Taylor diagrams of MARS, LSSVR and M5-tree models for testing phase

Violin plot shows the compatibility of the forecast data with the observed data with the help of statistical parameters. An additional comparison was made using the Violin plot for the models (Fig. 10). The Violin plot used in this study was modified from Legouhy (2021). The model results are expressed in the original part (before) at the first stage, and then the results using the periodic component are given in the after part. With the addition of the periodic component, the performance of the MARS and LSSVR methods increased, but the performance of the M5-tree method decreased. This situation is understood by the similarity of the observed violin graph and the graphs of the other methods.

Fig. 10
figure 10

Violin plot of MARS, LSSVR and M5-tree models for testing phase

Finally, in this study, a statistical significance test was performed between the results of the best methods and the observed data. The Kruskal–Wallis (KW) test was used to determine whether the estimated and measured data had similar distributions (Citakoglu 2021; Görkemli et al. 2022). As seen in Table 4, the H0 hypothesis is rejected in the estimations of the methods of lake level fluctuations. In other words, it shows that there is no significant difference between the means of the forecasted and observed data. The KW test was performed at 95% of the confidence interval, and the critical value was pcri = 0.05.

Table 4 Kruskal–Wallis test results

5 Conclusion

In this study, the applicability of MARS, M5-tree, and LSSVR in forecasting lake level fluctuations was investigated. Lake level observations from Lake Michigan in the USA were used for training and testing the three models. In terms of performance indices, the results demonstrated the effectiveness of the three models in reproducing the nonlinear behavior of lake level fluctuation.

  • In both models with and without the periodic component introduced as input data, MARS performed slightly better than the LSSVR and M5-Tree model tree.

  • In general, P-MARS indicated better forecast accuracies at input combinations VIII, mainly due to the capability of the application of multivariate adaptive regression, which could capture the complicated nonlinear relationship.

  • Modeling using a single input (I) yielded the worst result in the estimation with M5-tree.
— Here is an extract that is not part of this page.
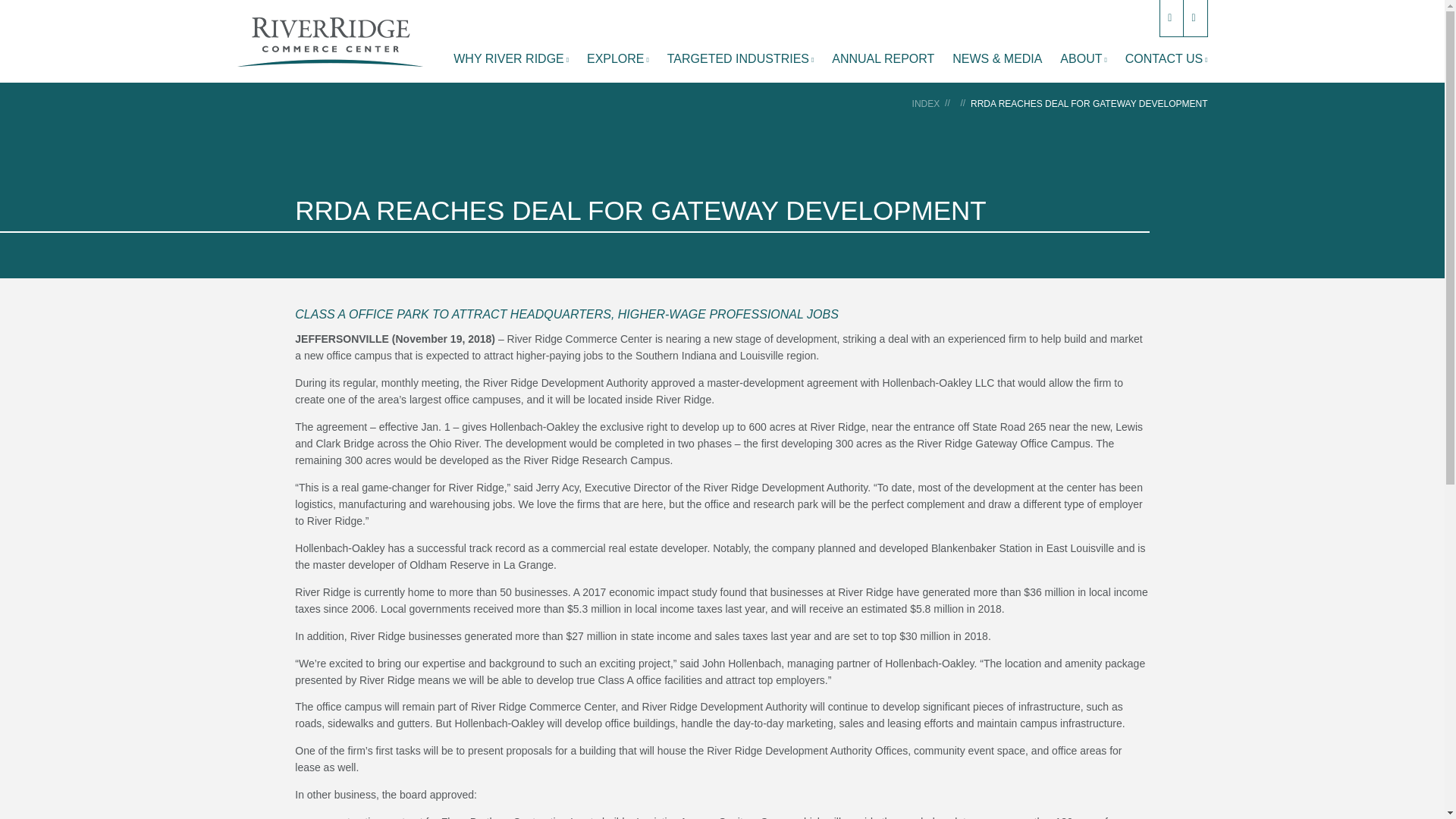
River Ridge (328, 41)
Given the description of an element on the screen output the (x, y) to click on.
  • The periodic component feature was embedded and evaluated inside the modeling's input datasets, and the results revealed that integrating this component data was useful in offering a detailed intuition into the process of anticipated monthly lake levels.
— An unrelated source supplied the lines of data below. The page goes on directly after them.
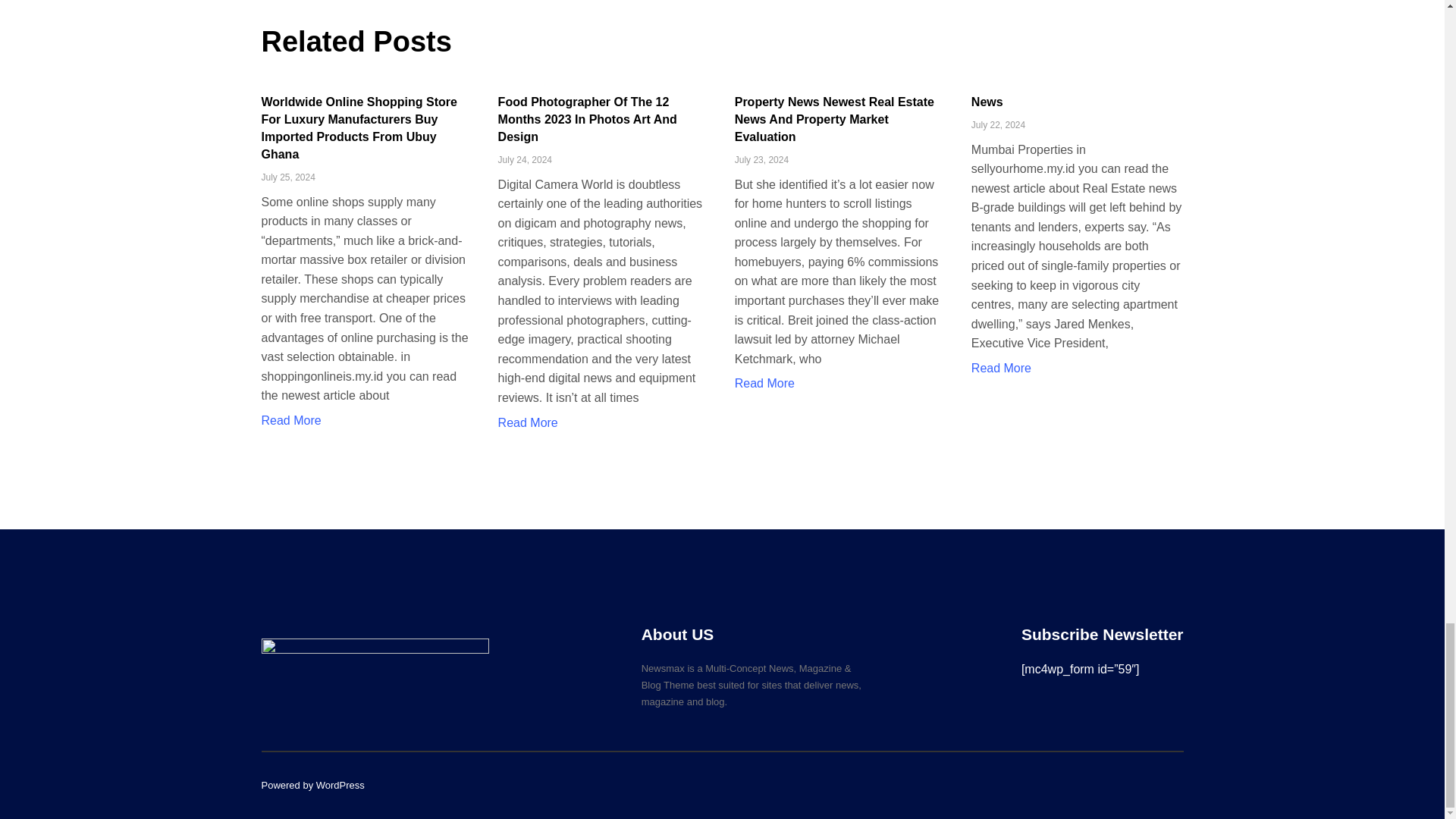
Read More (527, 422)
Read More (1000, 367)
Read More (764, 382)
Read More (290, 420)
News (987, 101)
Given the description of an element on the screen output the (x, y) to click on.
Where resources are not available to operate complicated physically based models, the proposed heuristic regression techniques may be useful practical options for improved monthly lake level forecasts. In operational water level forecasting, the proposed methods could be valuable supplements to physically-based models. Understanding the causes of water level fluctuations and the factors influencing them can help in lake conservation and management. It is critical to keep water levels in Lake Michigan at a healthy level for the ecosystems and marshes that surround them. Effective strategies for sustainable integrated water resources management should be implemented to preserve ecological integrity and assure the water release and storage capacity of the Great Lakes under the pressure of unpredictable climate variables.